» **Exercise goal**: Produce a word-for-word copy of the data that follows, excluding images.

» **Supplied data**:
BEGIN

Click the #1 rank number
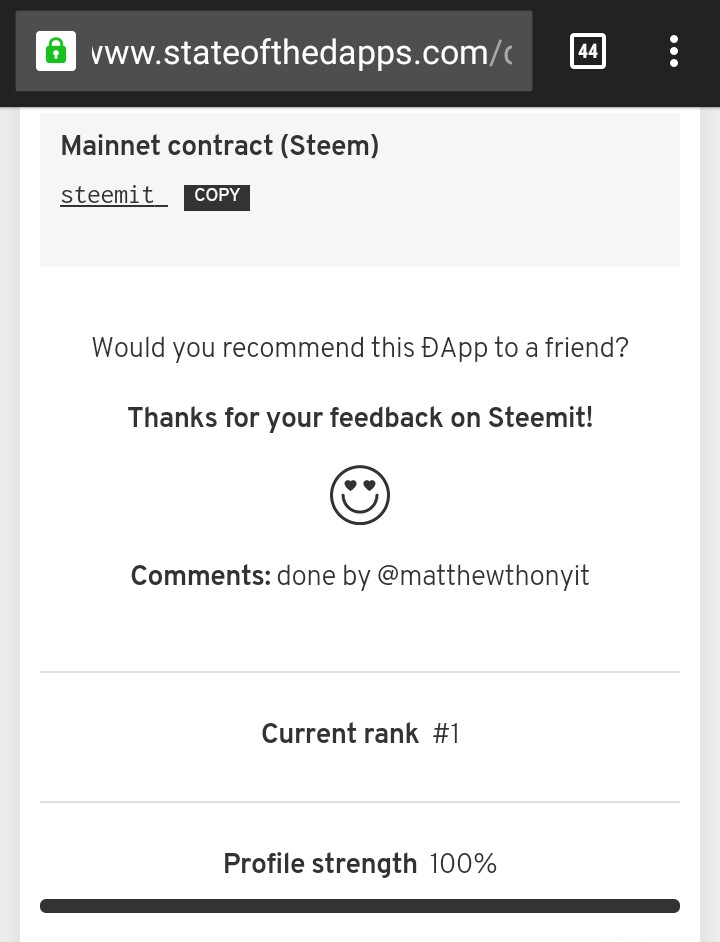This screenshot has height=942, width=720. point(446,734)
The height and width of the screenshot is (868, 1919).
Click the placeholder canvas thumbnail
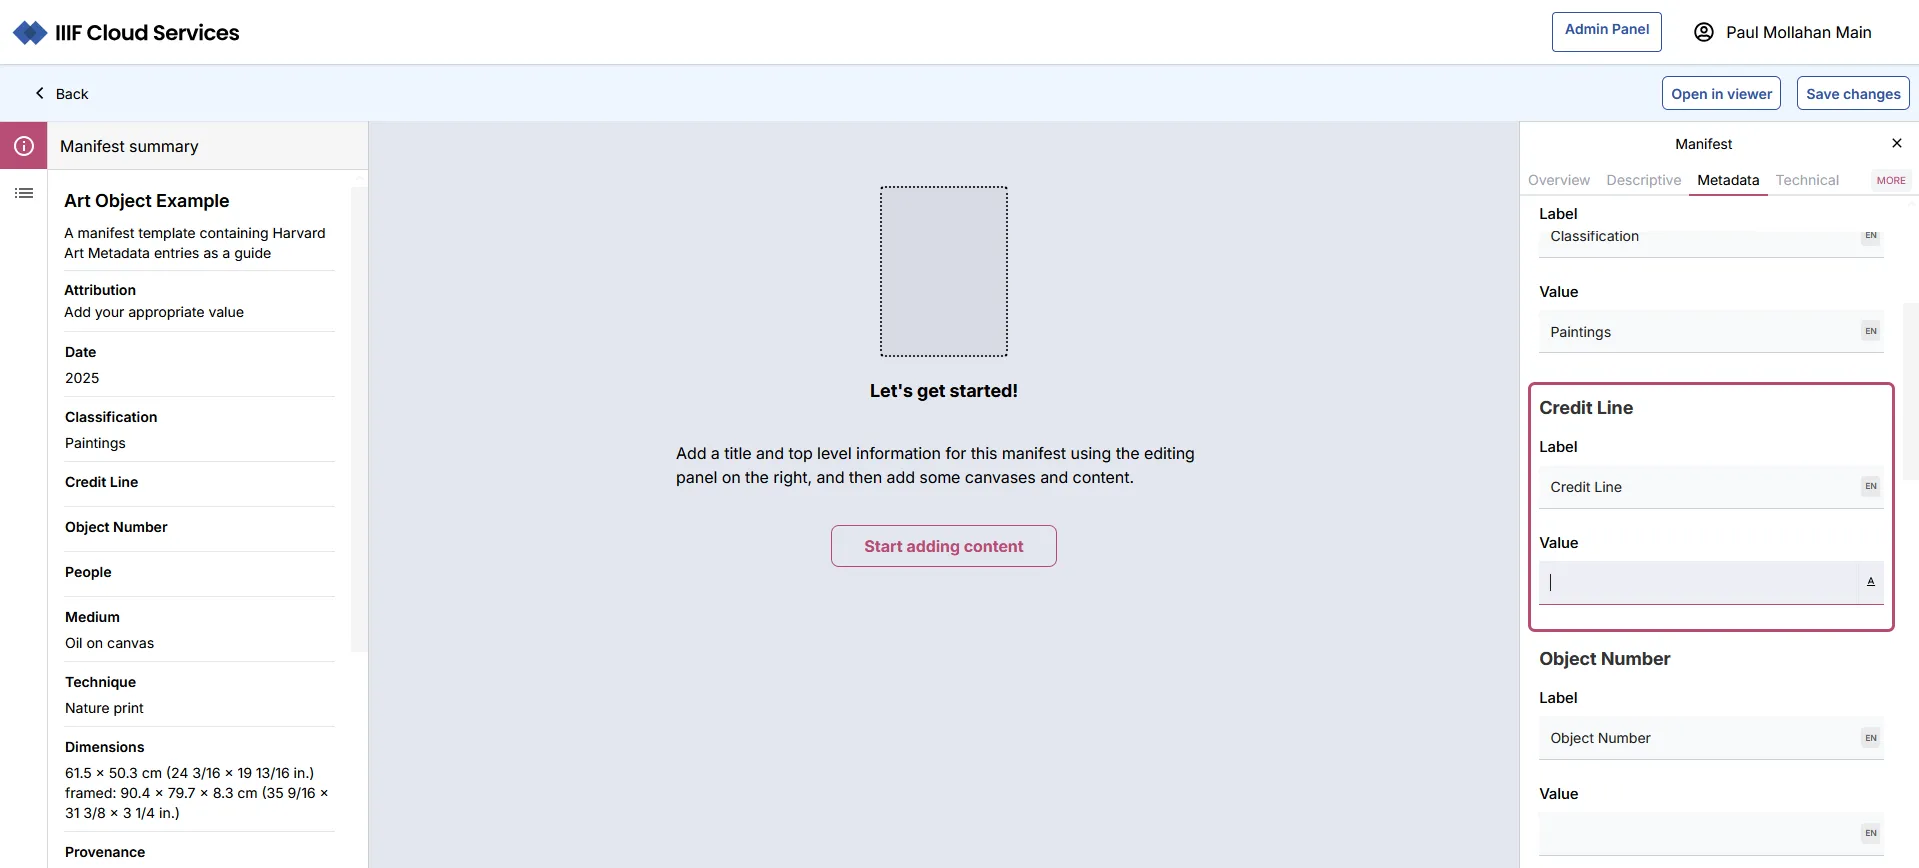click(x=943, y=271)

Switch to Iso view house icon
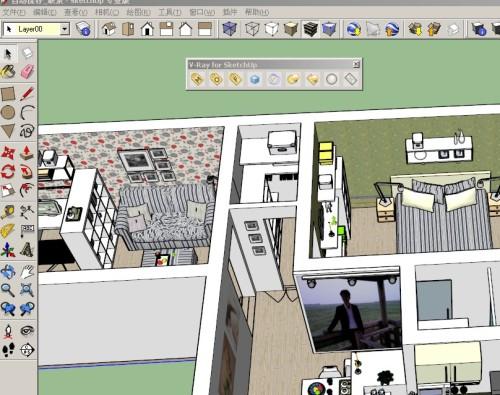[109, 29]
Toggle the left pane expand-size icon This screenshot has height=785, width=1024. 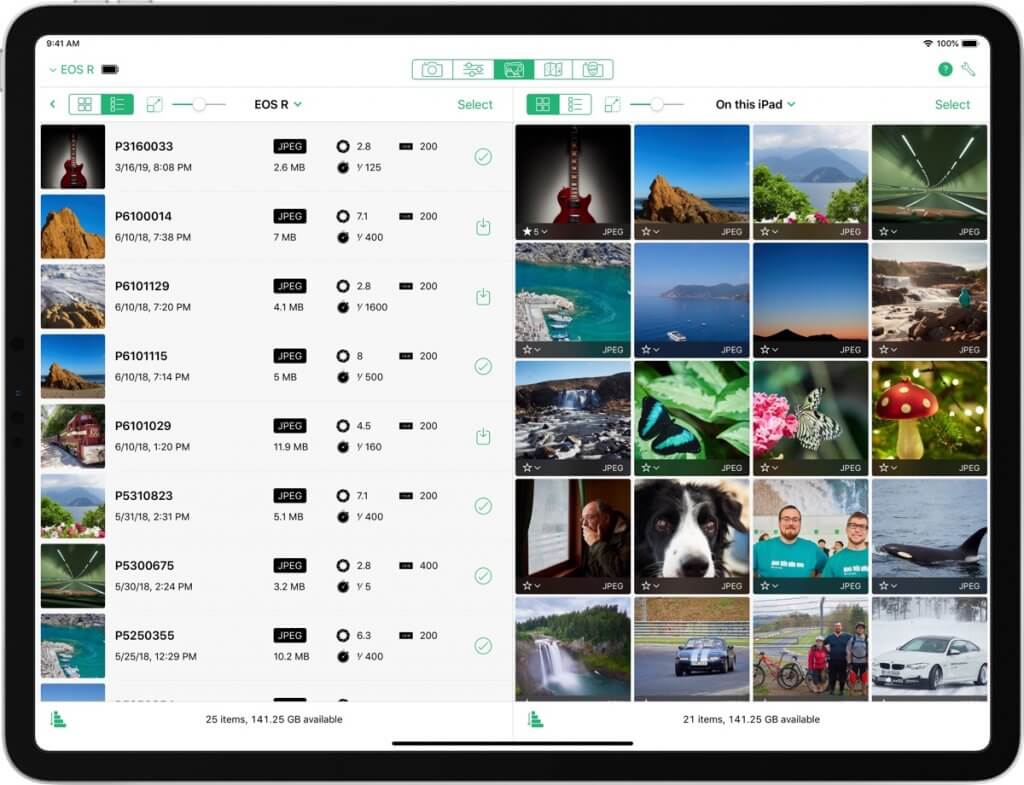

END

» **Result for this exercise**:
Click the #1 rank number
This screenshot has height=942, width=720. point(446,734)
The height and width of the screenshot is (868, 1919).
Click the placeholder canvas thumbnail
click(x=943, y=271)

Switch to Iso view house icon
[109, 29]
Toggle the left pane expand-size icon This screenshot has height=785, width=1024. 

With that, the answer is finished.